▸ **Task requirements**
Copy out again, unchanged, the listing below from the line that has "You are a GUI" through the line that has "The height and width of the screenshot is (1521, 776).".

▸ **Data to examine**
__________

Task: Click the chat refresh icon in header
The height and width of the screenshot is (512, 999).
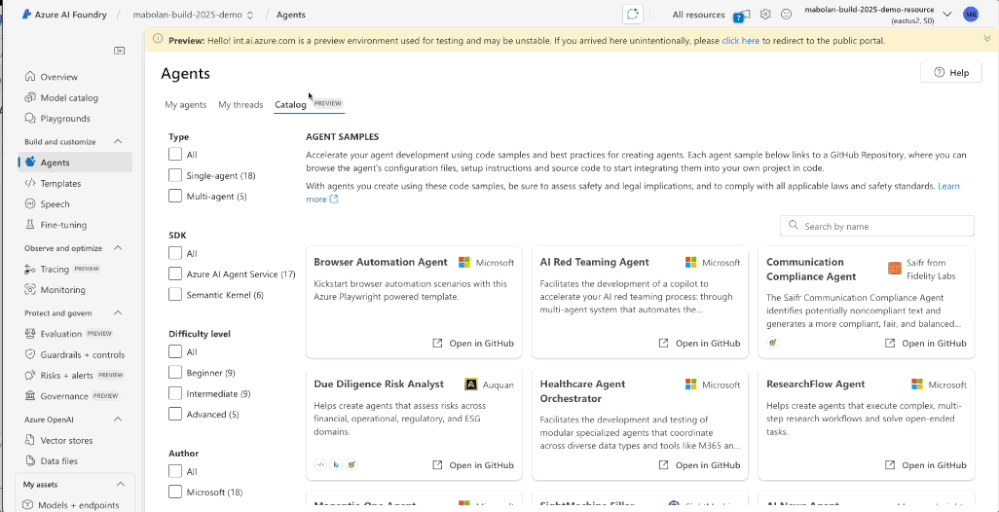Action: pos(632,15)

__________

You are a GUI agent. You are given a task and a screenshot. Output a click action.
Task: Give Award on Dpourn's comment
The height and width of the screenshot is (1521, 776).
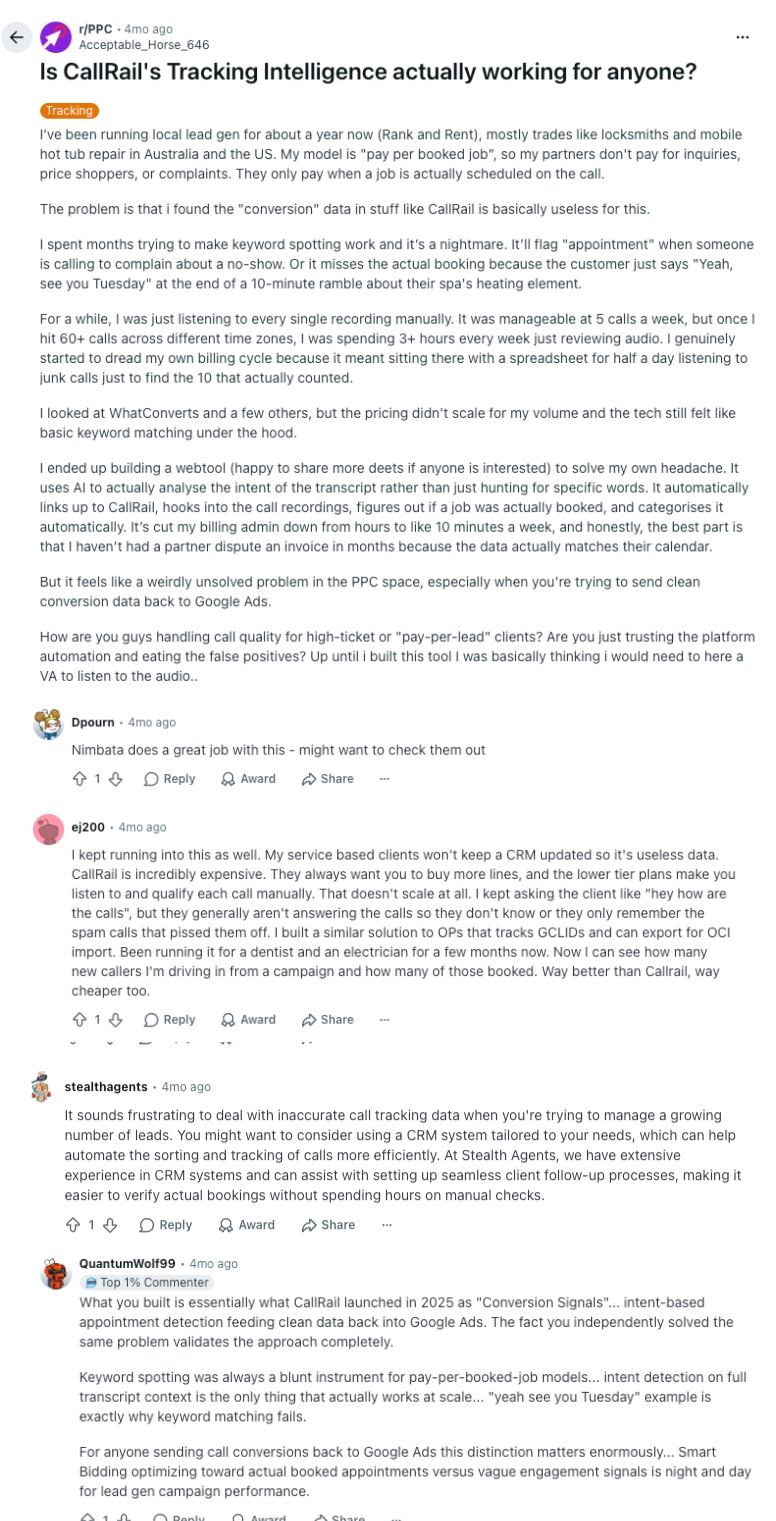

__________

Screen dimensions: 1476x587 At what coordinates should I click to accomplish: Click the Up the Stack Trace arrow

__________

▸ **Response**
You are a GUI agent. You are given a task and a screenshot. Output a click action.
Task: Give Award on Dpourn's comment
The height and width of the screenshot is (1521, 776).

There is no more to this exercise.